Beginning with the line that contains "This screenshot has width=1400, height=693.", print each line to the end of the data exactly. Omit the pictures.

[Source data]
"""

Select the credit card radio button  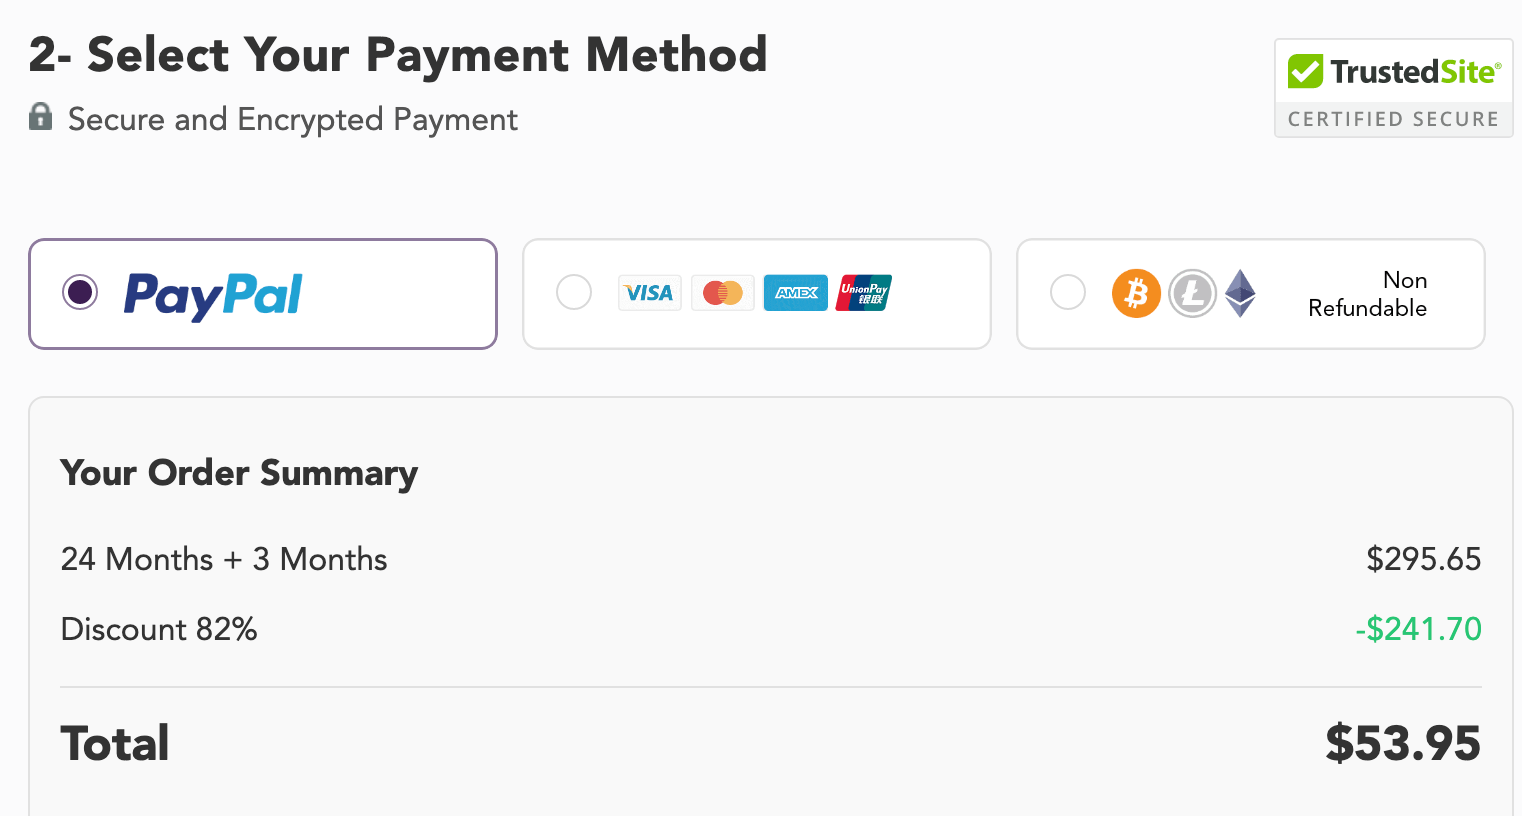coord(574,293)
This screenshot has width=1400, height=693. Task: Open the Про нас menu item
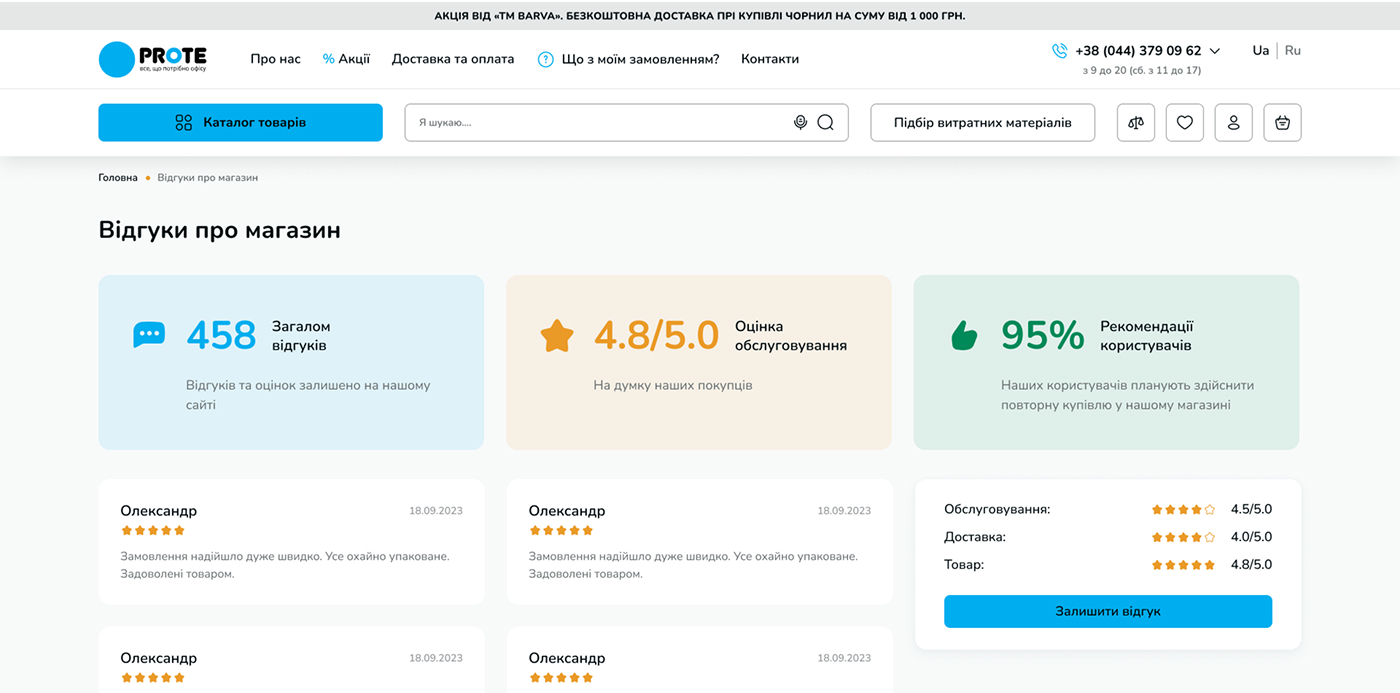pyautogui.click(x=275, y=59)
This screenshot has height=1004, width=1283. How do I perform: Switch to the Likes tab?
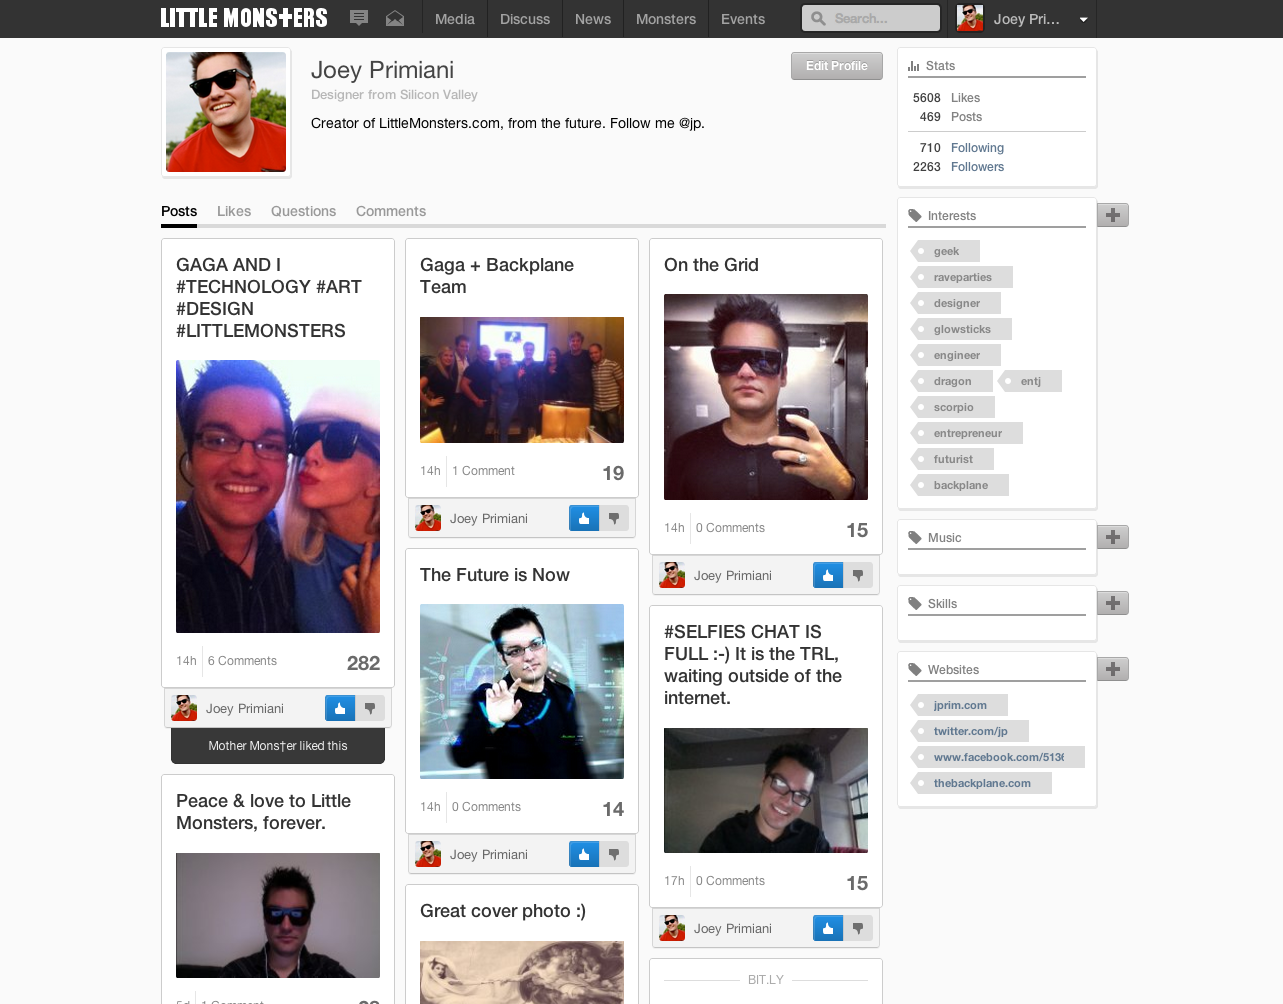point(234,211)
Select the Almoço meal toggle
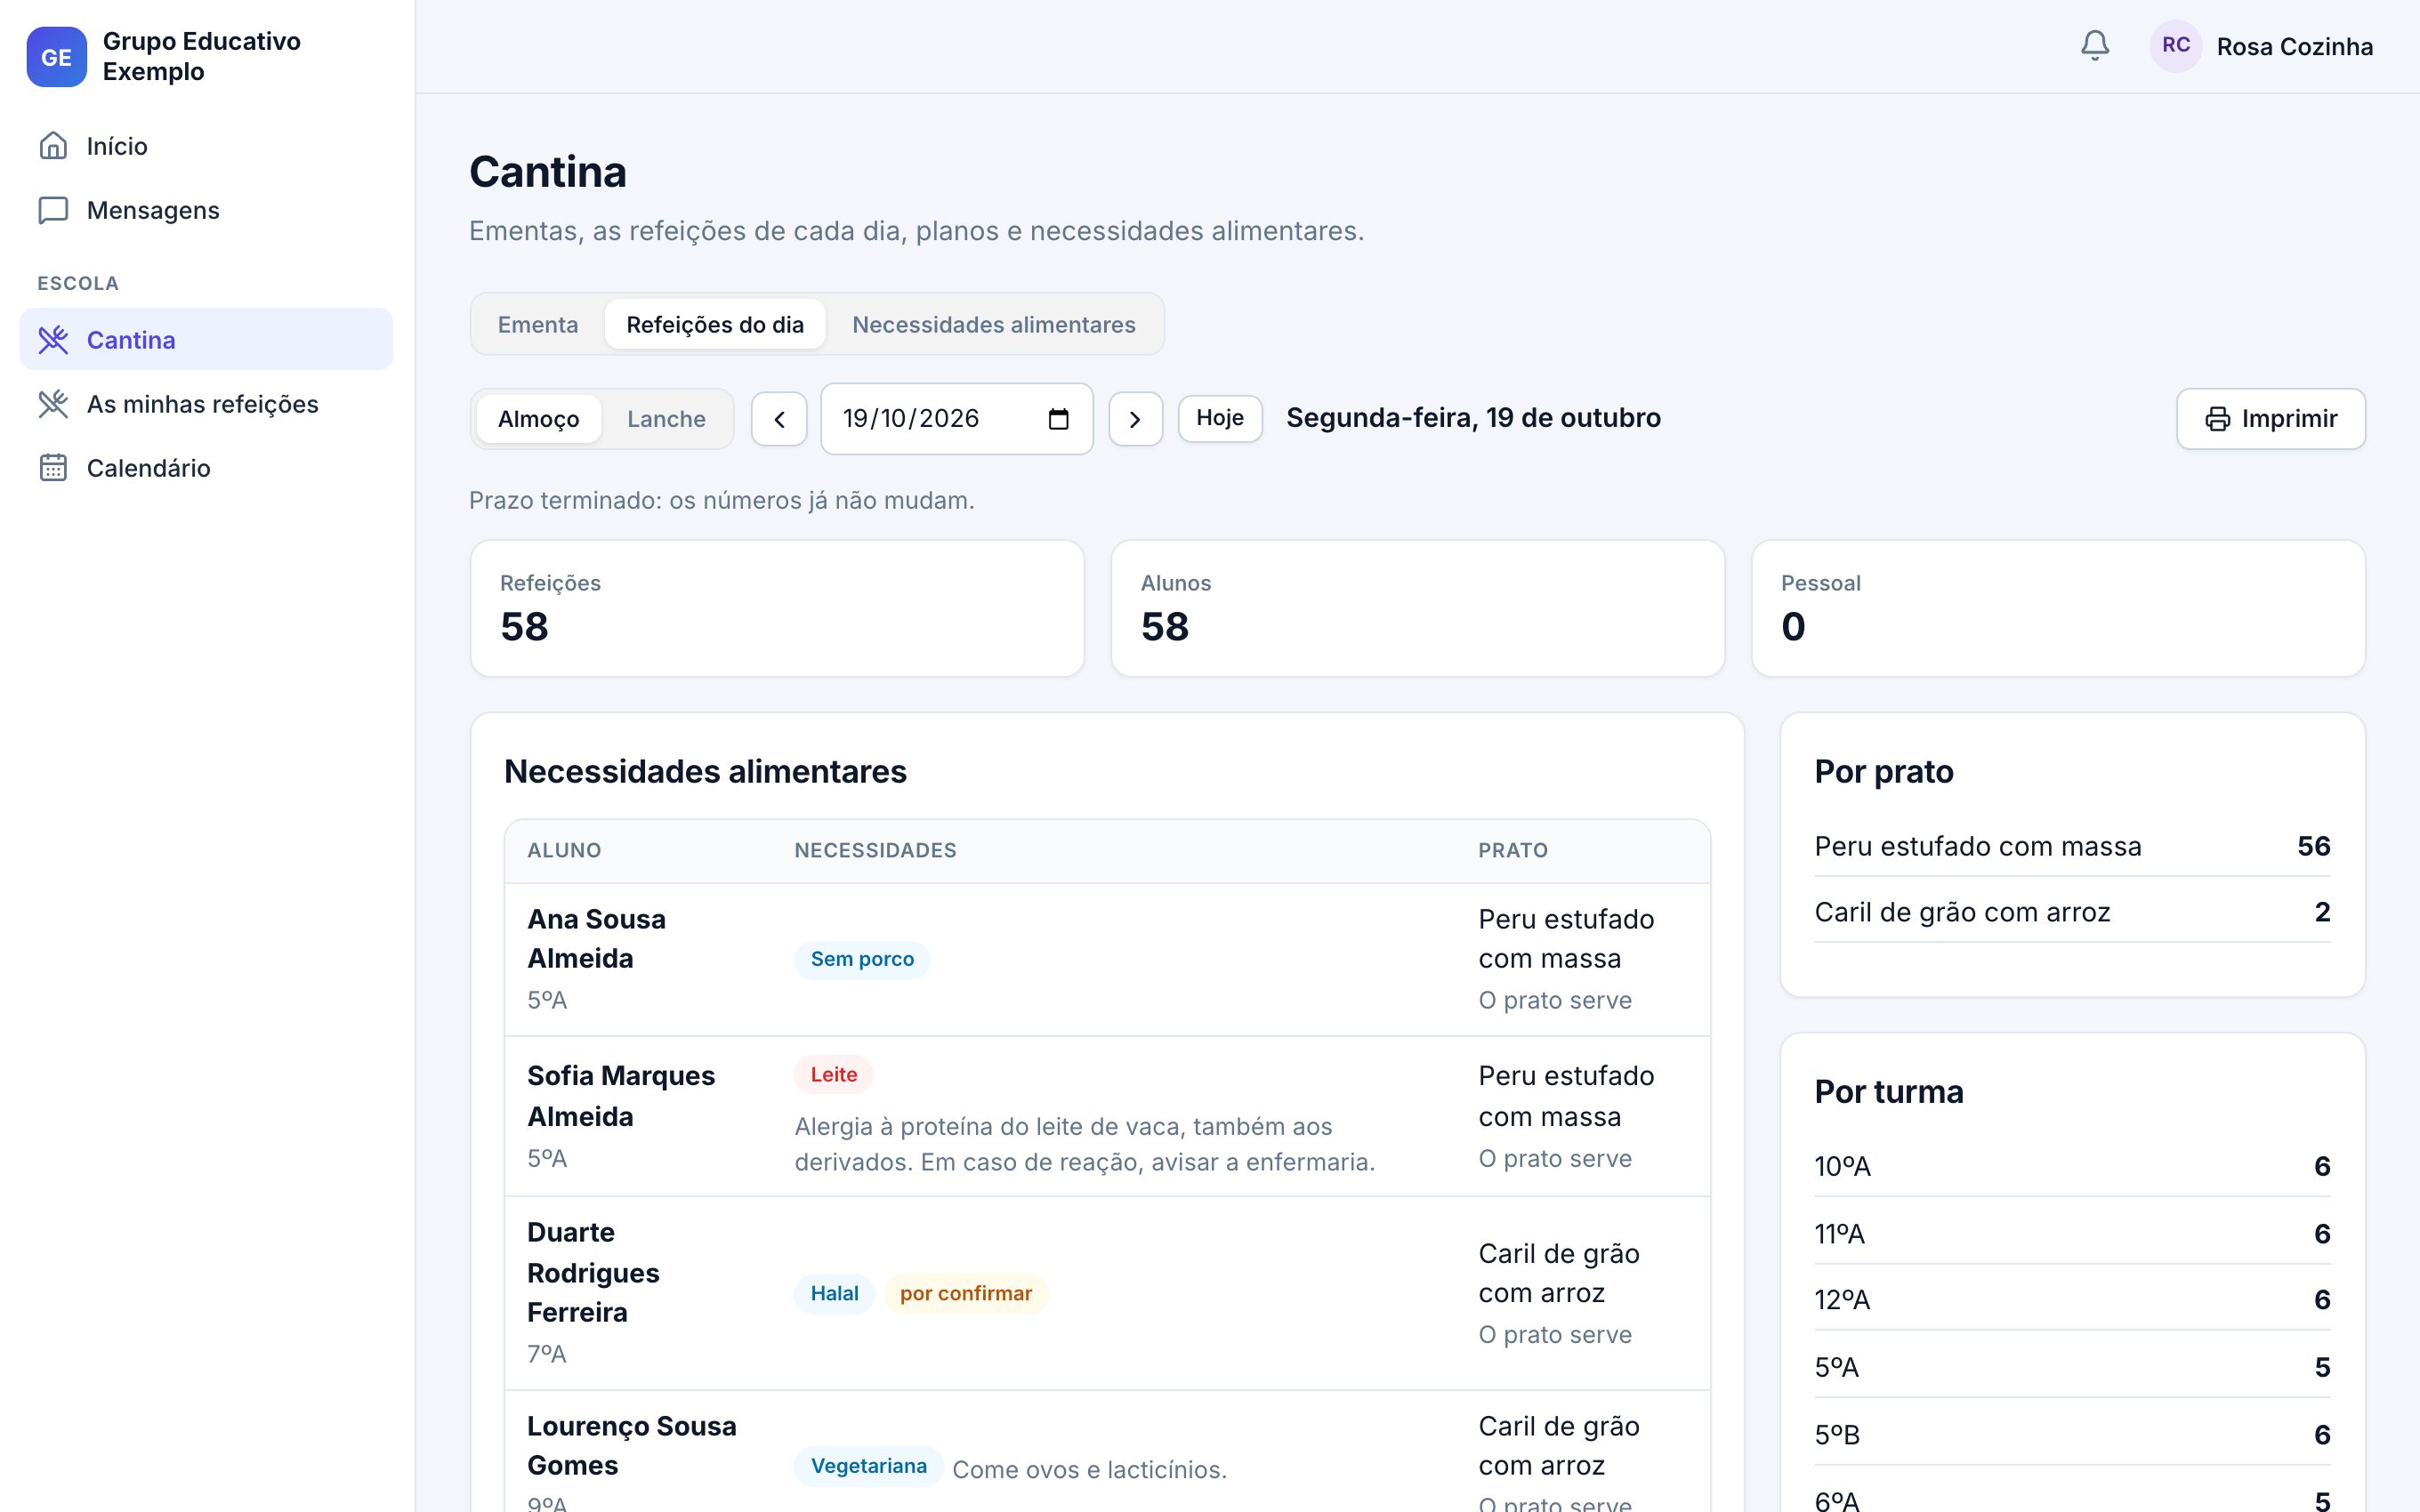This screenshot has width=2420, height=1512. [538, 419]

"""

* PROBLEM SOLUTION:
This screenshot has width=1400, height=693. Task: Open the Про нас menu item
pyautogui.click(x=275, y=59)
This screenshot has height=1004, width=1283. How do I perform: Switch to the Likes tab?
point(234,211)
Select the Almoço meal toggle
This screenshot has width=2420, height=1512. [538, 419]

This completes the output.